Author: | Dave Kuhlman |
---|---|
Contact: | dkuhlman (at) reifywork (dot) com |
Address: | http://www.reifywork.com |
Revision: | 1.0a |
Date: | October 25, 2024 |
Copyright: | Copyright (c) 2015 Dave Kuhlman. All Rights Reserved. This software is subject to the provisions of the MIT License http://www.opensource.org/licenses/mit-license.php. |
---|---|
Abstract: | This document provides hints, guidance, and sample code for access to an h5serv server. |
h5serv, the HDF SERVER, serves information about and data from HDF5 data files.

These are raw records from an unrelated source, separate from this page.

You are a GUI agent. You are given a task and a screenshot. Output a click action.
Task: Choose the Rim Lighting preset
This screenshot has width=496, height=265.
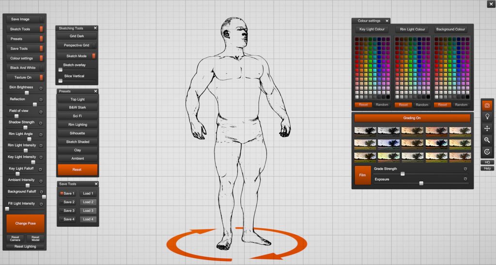click(78, 125)
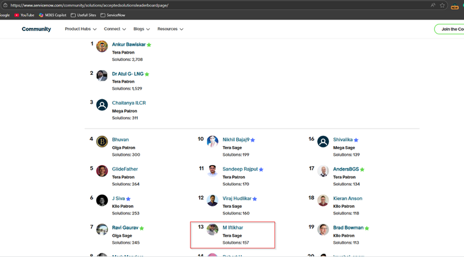Open Chaitanya ILCR's default profile icon

point(102,105)
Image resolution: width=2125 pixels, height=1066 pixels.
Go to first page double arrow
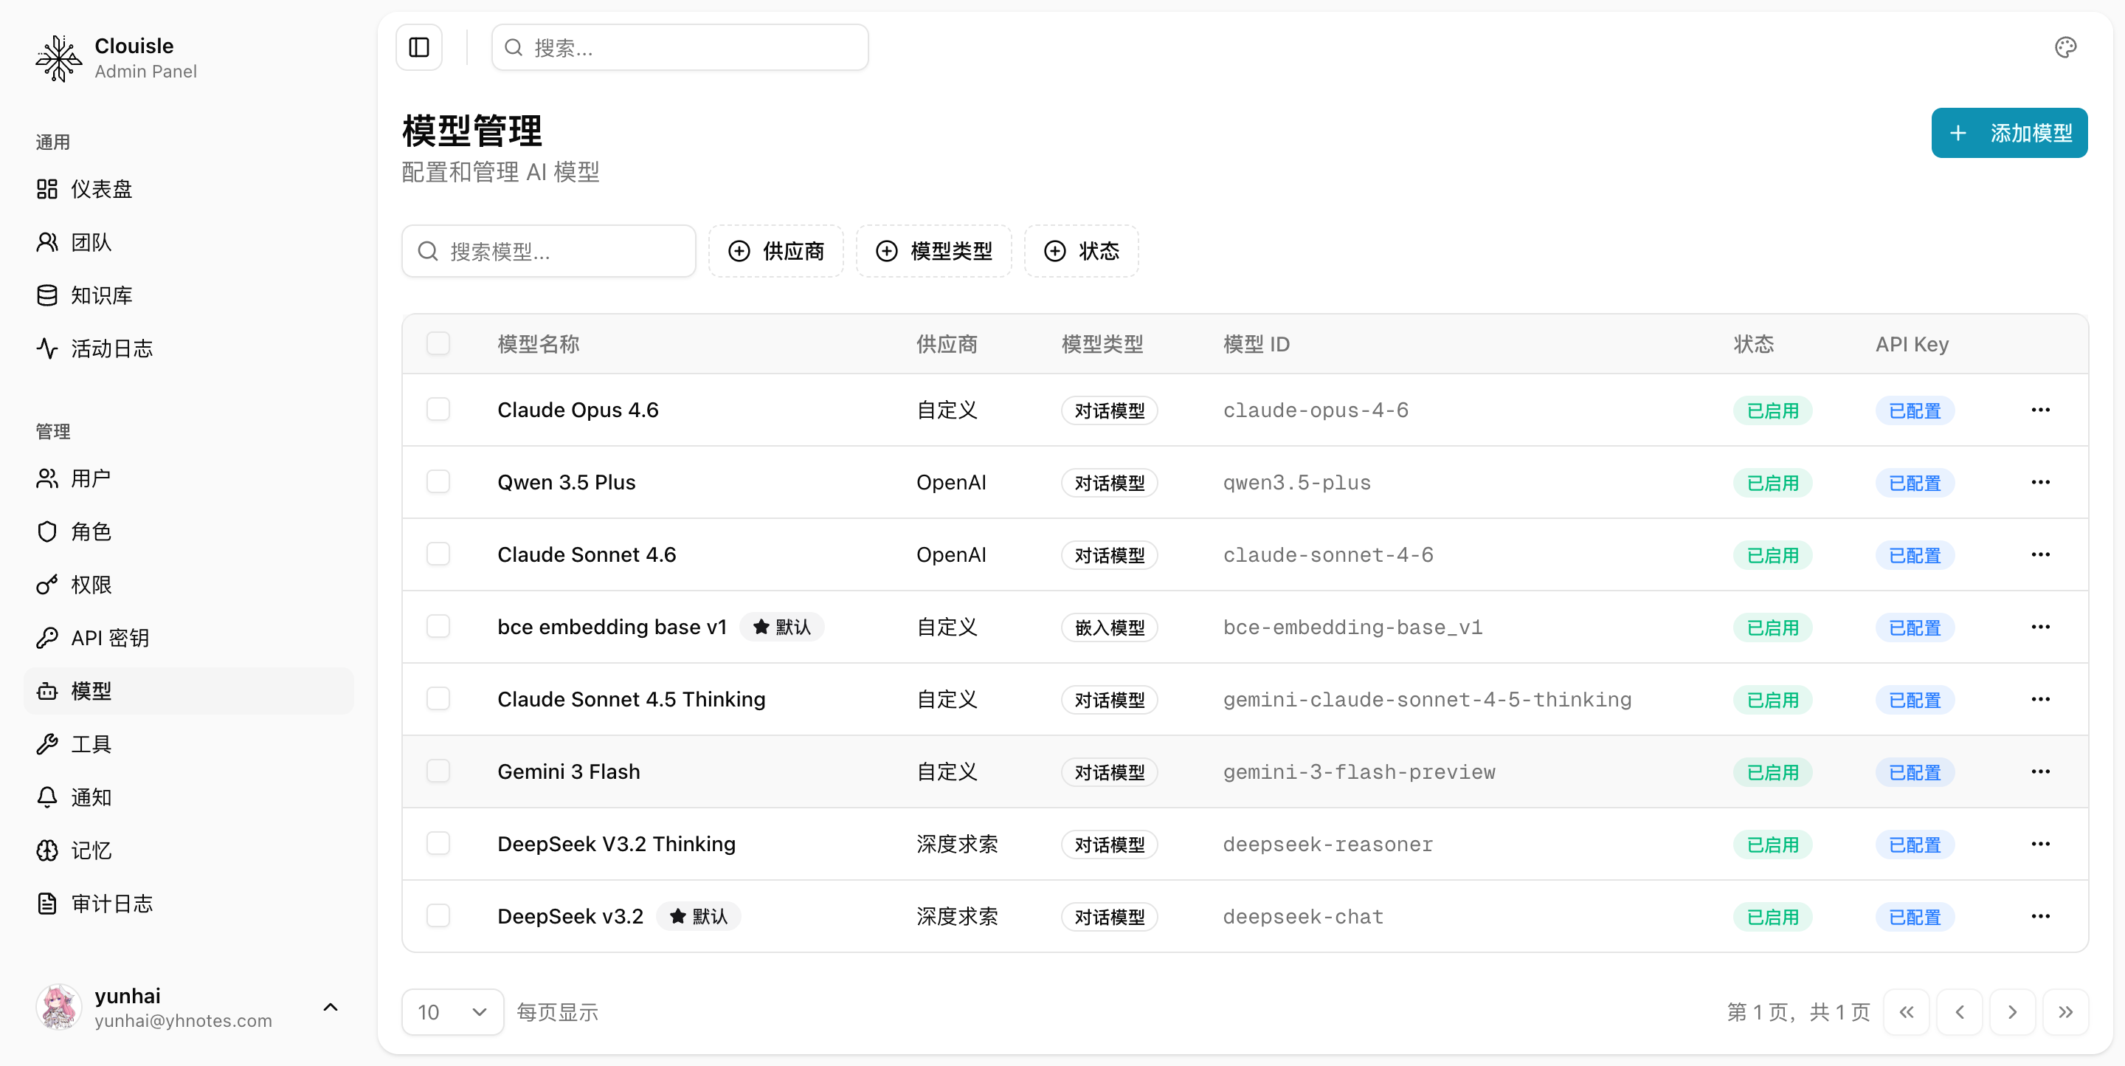click(x=1906, y=1012)
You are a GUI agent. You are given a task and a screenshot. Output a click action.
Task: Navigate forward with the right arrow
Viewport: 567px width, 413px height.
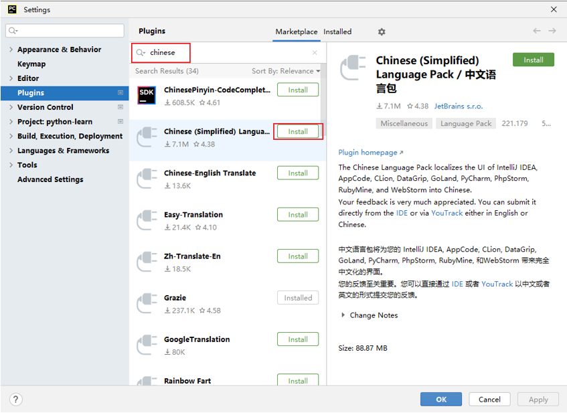(x=552, y=31)
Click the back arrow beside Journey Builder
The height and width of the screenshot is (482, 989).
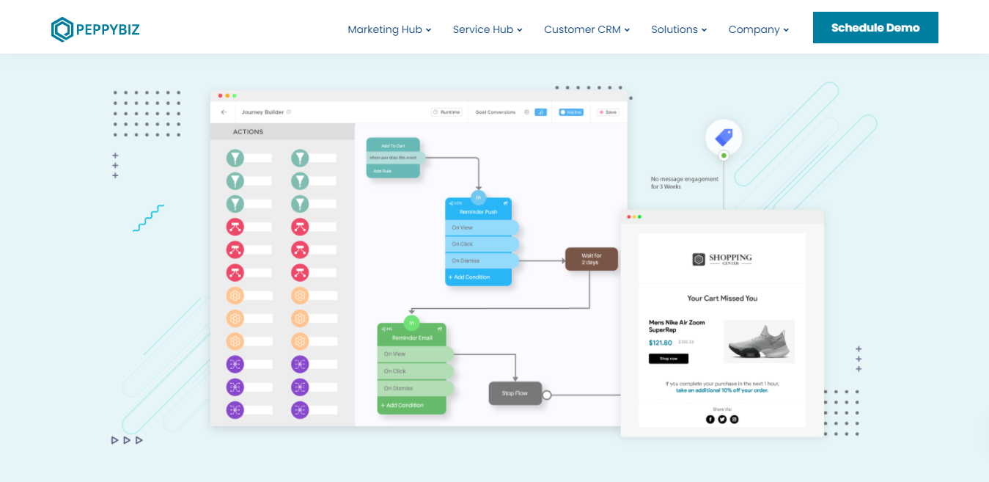click(x=224, y=112)
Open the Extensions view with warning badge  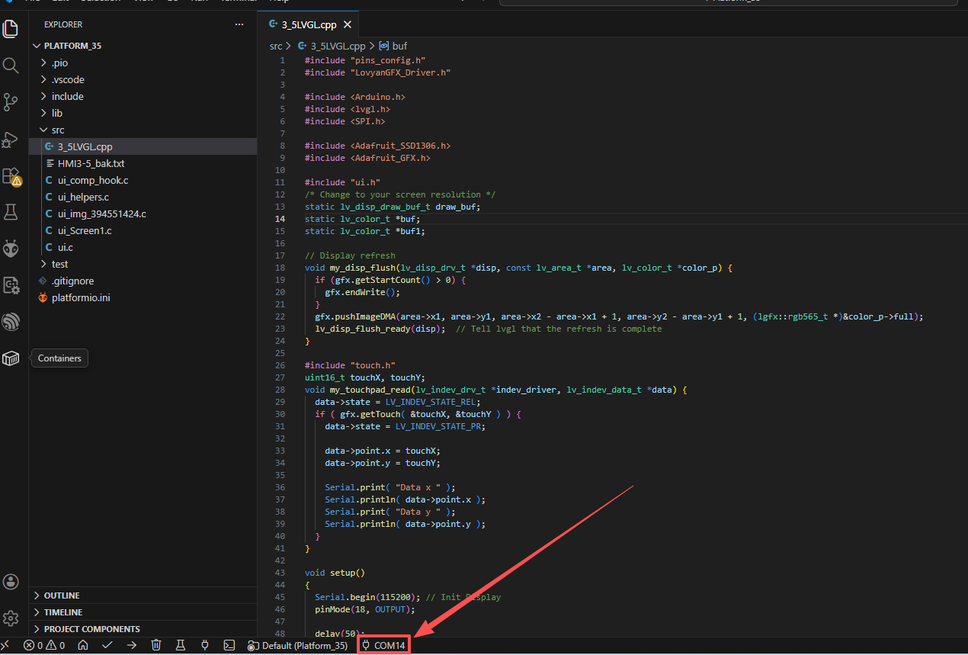[11, 176]
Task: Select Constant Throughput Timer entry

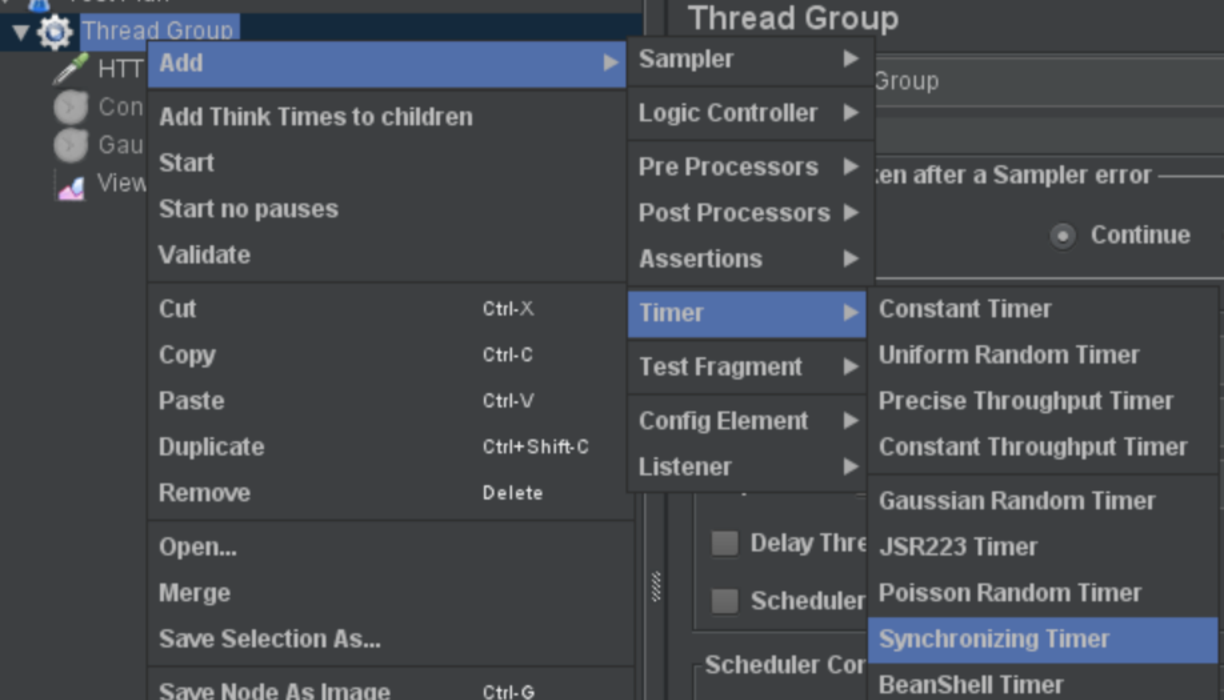Action: click(x=1033, y=447)
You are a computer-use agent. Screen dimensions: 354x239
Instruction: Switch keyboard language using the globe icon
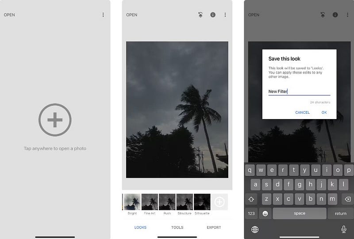click(x=255, y=230)
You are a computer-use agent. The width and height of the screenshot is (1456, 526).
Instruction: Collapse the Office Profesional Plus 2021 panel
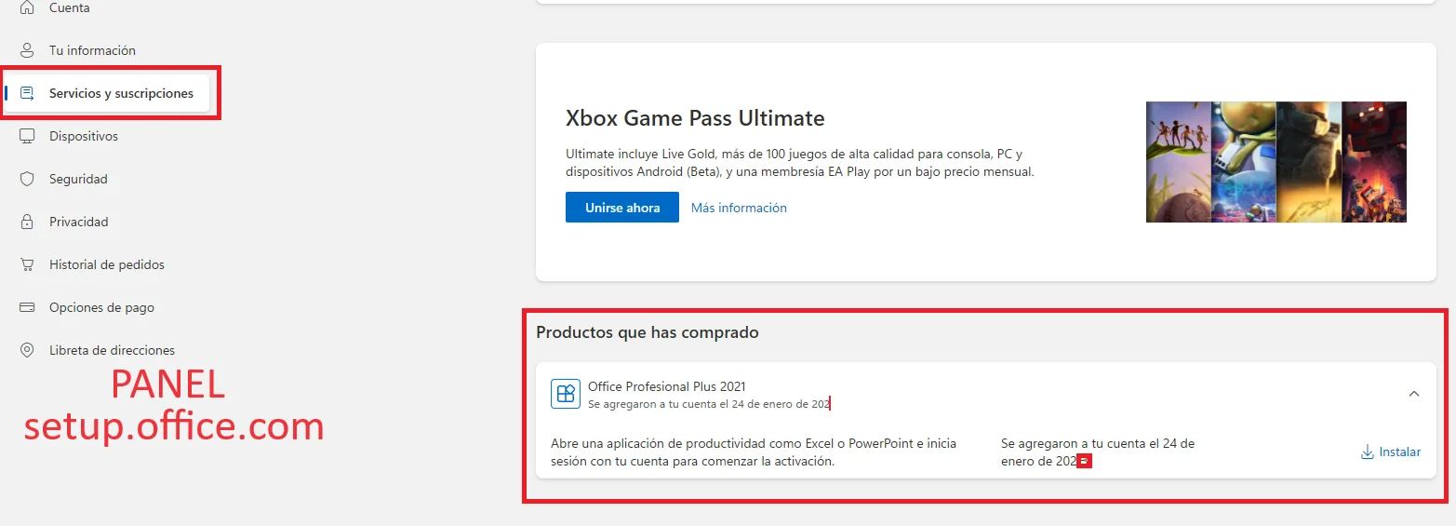tap(1414, 394)
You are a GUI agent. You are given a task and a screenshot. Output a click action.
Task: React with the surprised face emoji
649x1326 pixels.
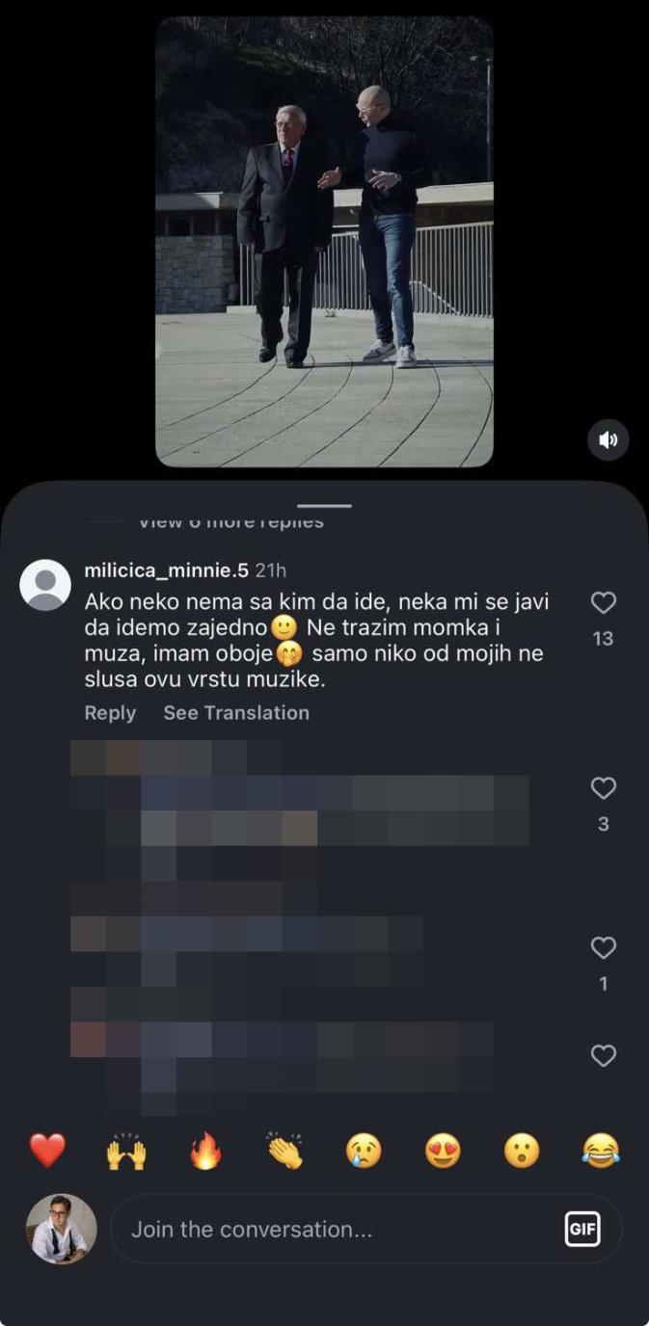[x=522, y=1151]
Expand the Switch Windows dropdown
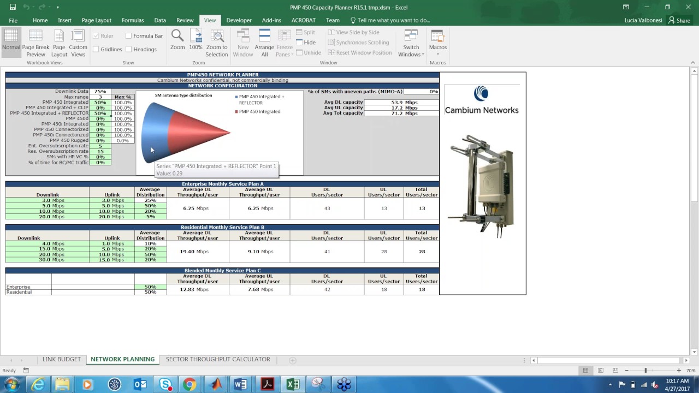The width and height of the screenshot is (699, 393). point(411,43)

I installed h5serv under the Anaconda Python distribution from Continuum. See this for more information: https://store.continuum.io/cshop/anaconda/.
Instructions on installing h5serv under Anaconda and setting up your environment are included with h5serv distribution. See file ../docs/Installation/ServerSetup.rst in the h5serv distribution.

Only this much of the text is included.